97k known words in Russian

I am a native Russian speaker. It was just interesting to me how it would look like if I had about 100k known words in a Slavic language.
I confirm I ignored all names and foreign words (writen in latin alphabet). All marked known words are real words.
The learners should not be afraid if they have lessons with more than 20% of unknown words. The classical literature can have a lot of words which are not used every day. Just look at a Dostoyevski’s text on the picture. A transcription of a radio episode has more unknown words but the percentage is only 10%.
The conclusion: sometimes 100k is not enough to have lessons with green percentage :wink:

10 Likes

A similar situation is with my 53k known words in Polish.
I do not create LingQs in Polish, I just leave the unknown words blue.
I must say Polish is one of the easiest foreign languages for me as a native Russian and Belarusian speaker.
So, the lessons before reading: 155 (20%), 122 (16%), 284 (24%).
Other already read lessons in the same course: 43 (6%), 61 (8%), 78 (10%).

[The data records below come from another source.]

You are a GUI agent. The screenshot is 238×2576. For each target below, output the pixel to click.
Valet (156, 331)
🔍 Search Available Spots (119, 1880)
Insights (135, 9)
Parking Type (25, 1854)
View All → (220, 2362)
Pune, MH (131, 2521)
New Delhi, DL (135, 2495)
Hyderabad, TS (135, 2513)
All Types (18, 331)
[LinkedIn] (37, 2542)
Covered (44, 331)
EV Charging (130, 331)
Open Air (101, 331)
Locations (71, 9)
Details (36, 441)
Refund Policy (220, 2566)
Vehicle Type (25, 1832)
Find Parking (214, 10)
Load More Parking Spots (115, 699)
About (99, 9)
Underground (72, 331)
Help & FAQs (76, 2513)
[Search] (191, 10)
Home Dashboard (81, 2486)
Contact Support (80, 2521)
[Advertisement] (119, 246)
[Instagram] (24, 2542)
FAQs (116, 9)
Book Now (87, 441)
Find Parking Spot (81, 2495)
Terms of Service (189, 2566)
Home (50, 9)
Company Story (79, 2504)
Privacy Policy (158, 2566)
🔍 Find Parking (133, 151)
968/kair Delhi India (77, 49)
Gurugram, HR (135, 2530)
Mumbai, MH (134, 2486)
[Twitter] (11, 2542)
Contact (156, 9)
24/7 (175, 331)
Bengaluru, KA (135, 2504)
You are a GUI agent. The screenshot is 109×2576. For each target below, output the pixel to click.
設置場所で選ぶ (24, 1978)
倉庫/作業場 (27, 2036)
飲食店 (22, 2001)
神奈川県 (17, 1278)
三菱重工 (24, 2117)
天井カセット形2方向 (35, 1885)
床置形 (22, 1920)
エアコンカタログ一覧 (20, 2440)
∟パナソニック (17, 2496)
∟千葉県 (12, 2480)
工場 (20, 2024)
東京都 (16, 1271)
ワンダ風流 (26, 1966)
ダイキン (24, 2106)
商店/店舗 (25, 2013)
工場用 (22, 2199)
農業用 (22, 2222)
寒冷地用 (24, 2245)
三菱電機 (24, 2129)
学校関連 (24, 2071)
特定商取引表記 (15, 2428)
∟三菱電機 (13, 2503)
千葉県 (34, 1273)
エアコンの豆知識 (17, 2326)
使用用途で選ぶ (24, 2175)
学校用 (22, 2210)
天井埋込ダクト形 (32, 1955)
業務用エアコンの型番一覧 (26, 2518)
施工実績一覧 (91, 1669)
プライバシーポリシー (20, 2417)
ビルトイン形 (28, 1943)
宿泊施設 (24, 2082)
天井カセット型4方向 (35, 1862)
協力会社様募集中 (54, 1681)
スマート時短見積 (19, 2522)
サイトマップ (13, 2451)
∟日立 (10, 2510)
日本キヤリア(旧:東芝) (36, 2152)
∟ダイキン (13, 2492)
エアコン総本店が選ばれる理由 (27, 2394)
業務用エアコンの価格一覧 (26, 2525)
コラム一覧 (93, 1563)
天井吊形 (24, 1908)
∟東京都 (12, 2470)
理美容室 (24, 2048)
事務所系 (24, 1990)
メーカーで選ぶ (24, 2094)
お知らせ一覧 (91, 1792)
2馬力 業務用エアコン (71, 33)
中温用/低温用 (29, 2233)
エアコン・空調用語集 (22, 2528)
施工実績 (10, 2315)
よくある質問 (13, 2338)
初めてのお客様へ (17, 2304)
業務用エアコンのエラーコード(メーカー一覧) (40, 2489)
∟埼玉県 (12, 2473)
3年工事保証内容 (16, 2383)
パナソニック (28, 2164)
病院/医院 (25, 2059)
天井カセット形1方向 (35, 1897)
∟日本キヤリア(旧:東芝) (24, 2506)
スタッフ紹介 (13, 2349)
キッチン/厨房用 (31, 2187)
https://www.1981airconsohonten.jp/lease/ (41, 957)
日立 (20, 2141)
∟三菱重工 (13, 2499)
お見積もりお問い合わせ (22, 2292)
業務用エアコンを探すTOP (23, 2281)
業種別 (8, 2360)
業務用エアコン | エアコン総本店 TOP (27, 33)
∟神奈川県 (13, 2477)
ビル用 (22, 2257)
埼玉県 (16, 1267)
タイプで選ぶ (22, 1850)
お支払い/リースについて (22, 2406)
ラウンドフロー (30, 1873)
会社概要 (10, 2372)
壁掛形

Thanks, Ress, that’s interesting. I have a few thoughts, which will be nothing new to you but which might interest the beginner/intermediate learners. How many words do they need to know before they “know” the language, if you find that many new words at your level?

First, the grammar of course inflates the number of “words” as counted by Lingq, and you can go a long ways without seeing every possible form of a particular word. For example, you may have long ago learned a simple word like кидать. But you can go a very long time without ever seeing кидавшими in print. Lingq will count that as a new, unknown word even though you already know it if you know the base form and are familiar with the grammar. You may well not have to look up this word.

Secondly, when you reach a certain level you will often be able to recognize true new words from their roots and affixes aided by the context. A simple example: I recently paused for a second over “достроен”, as in “мой дом достроен”. I recognized -строен as probably a short-form adjective/participle from строить, which fits the context, and I made an educated guess as to how до- colors the meaning. It turns out that I already “knew” a word that I had never seen before. We do this this all the time in our native languages. I think it’s probably easier in Russian with its relatively consistent Slavic roots and affixes than it is with a mongrel language like English.

tl;dnr – You already know more words than either you or Lingq think you know. :slight_smile:

4 Likes

I am and was always very sceptical about measuring of known words general and especially in Lingq. For a native speaker it is of no use, but also for a language learner it isn’t very useful.
For example, we have in Russian 6 cases, so a noun can have 12 alternations (6 in Sg and 6 in Pl) -and every of them Lingq will count as a new word!..
However, I agree with Khardy that after some time of learning of a foreign language, we’re able to guess the most of the ‘unknown’ words because we’ve read before some of the forms of these words or other related, allied words.

2 Likes

Same with my 62.5k words in Korean. I know enough words to comfortably read through light novels without spending too much time buried in a dictionary. Newspapers are still somewhat difficult and require a lot more digging through the dictionary. I feel like there will be a huge difference if I can hit 80k.

1 Like

I think it’s useful for some things and not for others.

It’s not useful for comparing knowledge of a single learner of two different languages, for the reason you mentioned. It’s not useful for comparing knowledge of the same language between two different learners, because they may have different LingQing habits (quicker or slower to mark a work ‘known’, etc.). So all such comparisons are apples and oranges.

But for an individual learner, for a given language, I think it’s a great kind of personal benchmark and motivator. I know that if I get my Russian ‘known words’ from 10k, to 20k, then 40k, then 80k… over that time, I will have made some serious progress! I like to watch the number grow. I don’t really care that it’s not a scientific metric and not comparable across users or languages. If I want that, I’ll go sign up for a language exam.

5 Likes